You are viewing a plain text version of this content. The canonical link for it is here.
Posted to users@pulsar.apache.org by Apache Pulsar Slack <ap...@gmail.com> on 2018/11/19 09:11:03 UTC

Slack digest for #general - 2018-11-19

2018-11-18 12:22:25 UTC - Samuel Sun: Hi, anyone knows when the PublishTIme will be written to the pulsar ? the client send time or the broker write time ?
----
2018-11-18 13:12:08 UTC - Nicolas Ha: here you go :slightly_smiling_face: <https://github.com/apache/pulsar/issues/3009>
----
2018-11-18 15:43:45 UTC - Matteo Merli: @Samuel Sun it’s set in client library right before send the message. 
----
2018-11-19 01:32:56 UTC - zy: @zy has joined the channel
----
2018-11-19 02:01:36 UTC - aylen: @aylen has joined the channel
----
2018-11-19 02:09:38 UTC - Sijie Guo: thank you
----
2018-11-19 02:26:38 UTC - Samuel Sun: noted, thanks, is there any way to know the time broker write data to storage ?
----
2018-11-19 02:34:54 UTC - zy: hello, anyone knows how to set a topic for two different subscriptions, Can you provide sample code?
----
2018-11-19 02:35:40 UTC - Sijie Guo: you can just use two different subscription names to subscribe.
----
2018-11-19 02:42:32 UTC - zy: 
----
2018-11-19 02:42:52 UTC - zy: 
----
2018-11-19 02:43:10 UTC - zy: One of them can’t receive it
----
2018-11-19 02:44:32 UTC - Sijie Guo: what do you mean they can’t receive? can you describe your test sequence?

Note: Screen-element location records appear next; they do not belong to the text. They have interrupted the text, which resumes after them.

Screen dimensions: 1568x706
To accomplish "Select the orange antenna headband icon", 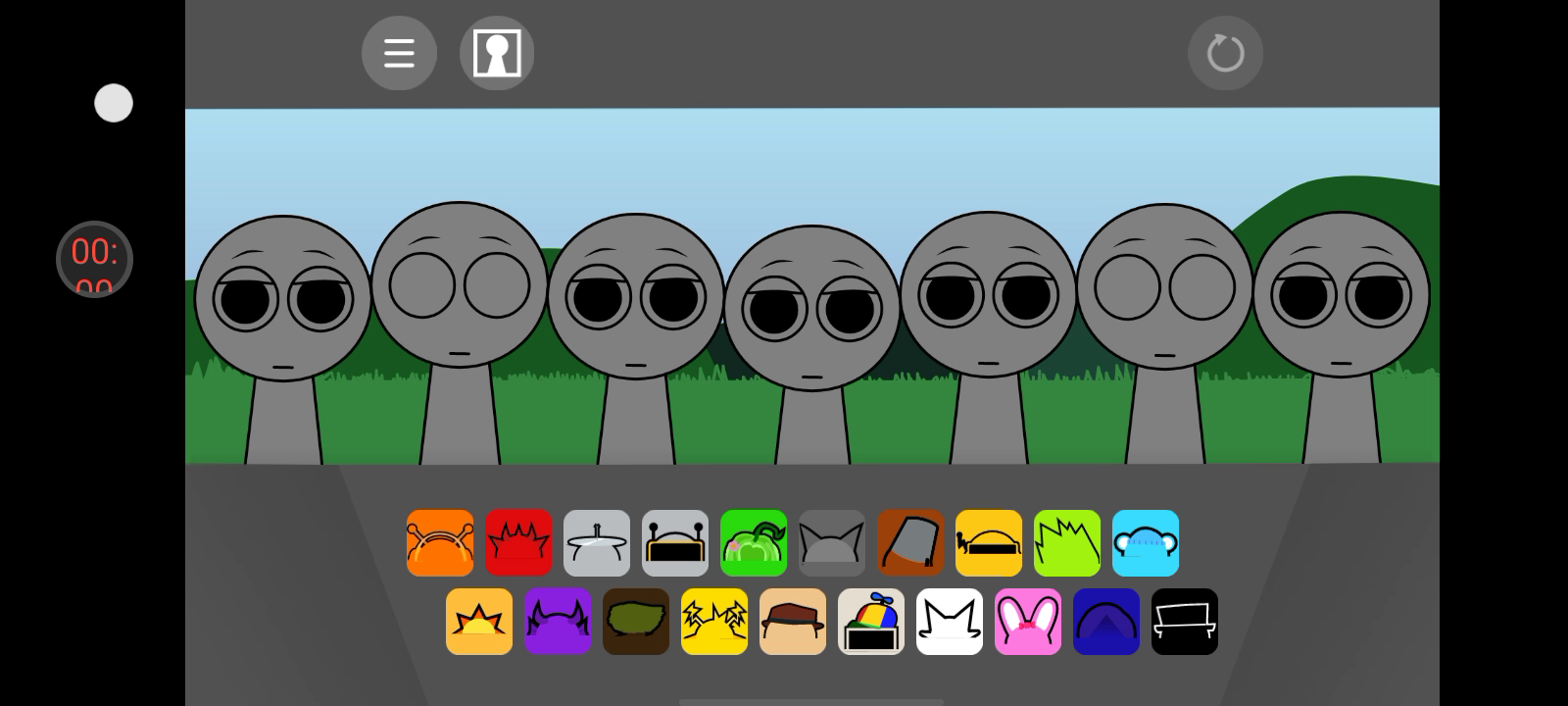I will [x=440, y=543].
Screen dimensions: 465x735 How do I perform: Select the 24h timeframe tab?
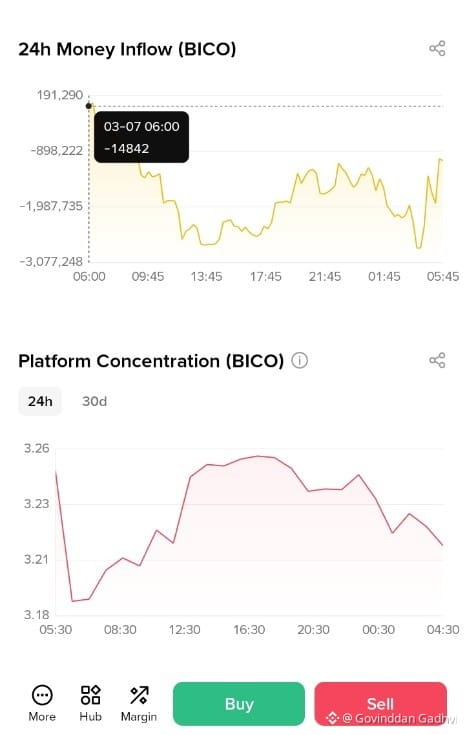(x=40, y=401)
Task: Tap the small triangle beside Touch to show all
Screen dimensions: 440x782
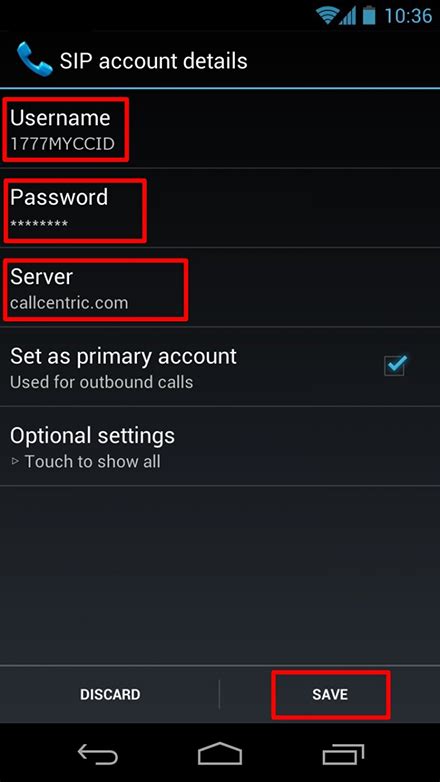Action: pyautogui.click(x=15, y=462)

(fyi, for a new subscription, the consumption starts from latest messages by default)
----
2018-11-19 02:47:53 UTC - zy: How to set to the specified location
----
2018-11-19 02:49:21 UTC - Sijie Guo: you can use setSubscriptionInitialPosition(SubscriptionInitialPosition.earliest)
----
2018-11-19 03:42:21 UTC - zy: How do I know which subscription is in which location?
----
2018-11-19 03:44:16 UTC - Sijie Guo: @zy what you are trying to do here?
----
2018-11-19 03:49:09 UTC - Sijie Guo: typically you don’t need to care about the location (offset) of a subscritpion. the offset is all managed by brokers, it is not exposed directly to consumers. consumers use ack to confirm what messages have been consumed by the consumers.

you can use bin/pulsar-admin to query stats to get the last consumed message id and use a few commands (like reset-cursor) to move the cursors if you want the subscription to rewind
----
2018-11-19 03:53:20 UTC - zy: my english is not very good, can you speak chinese?
----
2018-11-19 03:53:56 UTC - Sijie Guo: we have a <#CC2CMFY76|china> channel. you can join there and ask questions in Chinese :slightly_smiling_face:
----
2018-11-19 03:54:05 UTC - Tony: From the Framing documentation (url <https://pulsar.apache.org/docs/en/develop-binary-protocol/>), it states ```The maximum allowable size of a single frame is 5 MB.```. How many frames can a payload to be sent if I have a message greater than 20MB for example?
----
2018-11-19 03:56:31 UTC - Sijie Guo: @Zuyu Zhang currently it doesn’t support sending a message more than the maximum size of a single frame. the setting is configurable. you can increase the setting to 20MB. However I don’t think it is a very optimal solution.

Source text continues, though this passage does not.